Par Raouf KHALSI
Le chiffre donne froid dans le dos. L’INS a au moins la vertu de la précision et de la transparence. Après 68 ans d’indépendance, le taux d’analphabétisme en Tunisie est de 17,3 %. Est-ce dû à la faillite de l’école où à des phénomènes socio-économiques, particulièrement dans les zones reculées avec des élèves acculés à la déscolarisation ? L’INS ne dit pas où sévit l’analphabétisme, parce que ce phénomène ne correspond pas à un découpage géographique précis : il est général. Et il interpelle les consciences tant il sonne comme une condamnation de l’Histoire.
Voilà un pays qui a tout misé sur l’enseignement à l’aube de l’indépendance sur la base de la gratuité et de l’obligation des parents d’inscrire leurs enfants à l’école. Même dans des bourgades où les enfants font quotidiennement des kilomètres à pied pour se rendre à l’école. On a pensé à généraliser l’enseignement, mais on n’a pas pensé aux mesures d’accompagnement de cette politique pourtant révolutionnaire en Afrique et dans le monde arabe.
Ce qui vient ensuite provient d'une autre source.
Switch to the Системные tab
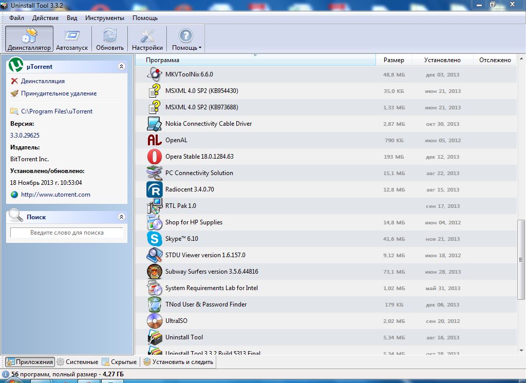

Faillite de l’école, donc ?
Il est clair que l’école à papa a rendu l’âme depuis belle lurette, tant sur le plan pédagogique que sociétal. Elle est, pour ainsi dire, déclassée tandis que s’insinuait subrepticement un enseignement à deux vitesses : ceux qui ont tout pour aller jusqu’au bout du processus éducationnel, et ceux qui n’en ont pas les moyens et qui en sont réduits à ce qu’on appelle des « déchets scolaires ».
Sans doute les disparités régionales et les souffrances des enseignants (ce sont des militants surtout dans les régions défavorisées) n’expliquent-elles pas tout. Ce taux d’analphabétisme sonne aussi comme une sentence : quelque part, on ne croit plus à l’école, supposée être le tremplin de l’ascenseur social. Et, à supposer même que le processus arrive à terme, on a du mal à recenser le nombre de diplômés chômeurs, parce que le marché de l’emploi n’a rien pour eux. Dance cas, le processus est déjà compromis dès l’école.
Pour autant, un chiffre pourrait en cacher un autre. On annonce le taux d’analphabétisme, mais derrière le « cynisme » de ce chiffre, il y a à spéculer sur l’illettrisme et le nombre (important) d’illettrés dans le pays. Si l’on essayait de savoir combien de lettrés ont lu ne serait-ce qu’un seul livre dans leur vie, on irait droit vers d’incroyables surprises.
Trop facile de tout mettre sur le compte de l’école et sur les disparités sociales. Mais le fait est là : il n’y a plus d’aumône faite au savoir dans un contexte sociétal pour le moins dilué, où l’on se plait dans l’ignorance. La culture s’évapore, contredisant Françoise Sagan et sa fameuse phrase : « La culture c’est ce qui reste quand on a tout oublié ».